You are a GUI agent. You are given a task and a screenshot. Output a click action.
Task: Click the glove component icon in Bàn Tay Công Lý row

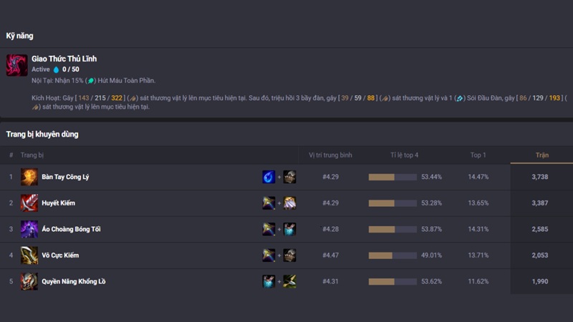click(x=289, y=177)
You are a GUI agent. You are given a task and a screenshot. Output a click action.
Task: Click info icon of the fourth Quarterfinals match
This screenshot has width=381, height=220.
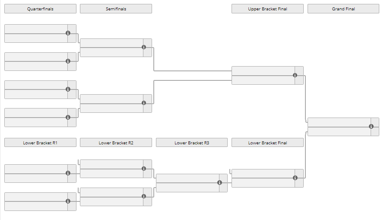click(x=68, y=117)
——
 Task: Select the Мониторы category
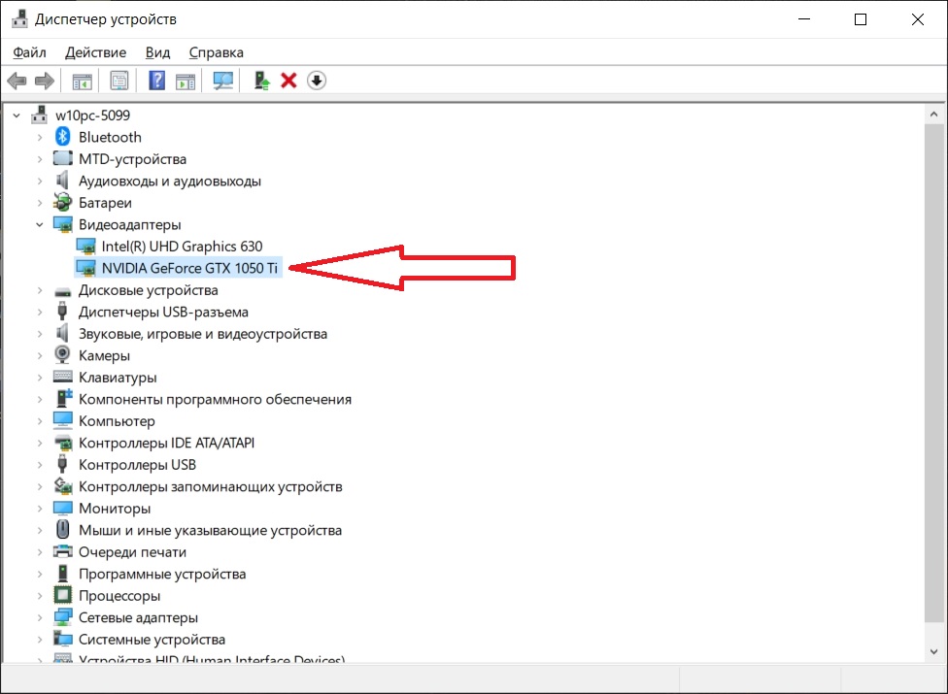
——
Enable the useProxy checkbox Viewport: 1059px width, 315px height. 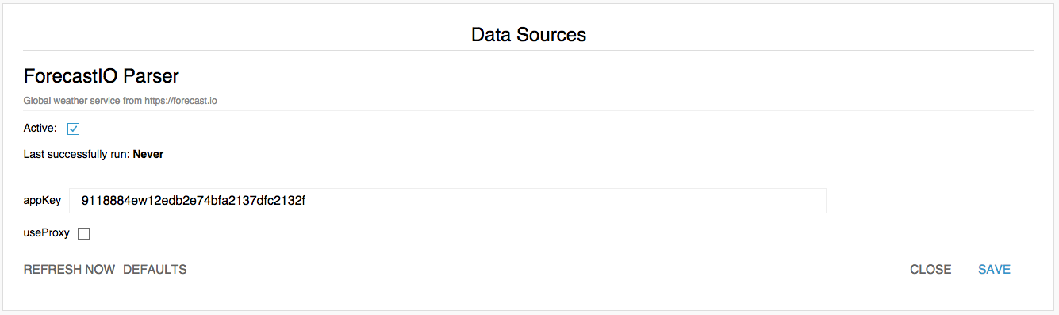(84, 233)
——
TASK TO CARRY OUT :: How many lines of the items contain the word "icon"? Reply with the number alone.

RESULT BELOW :: 2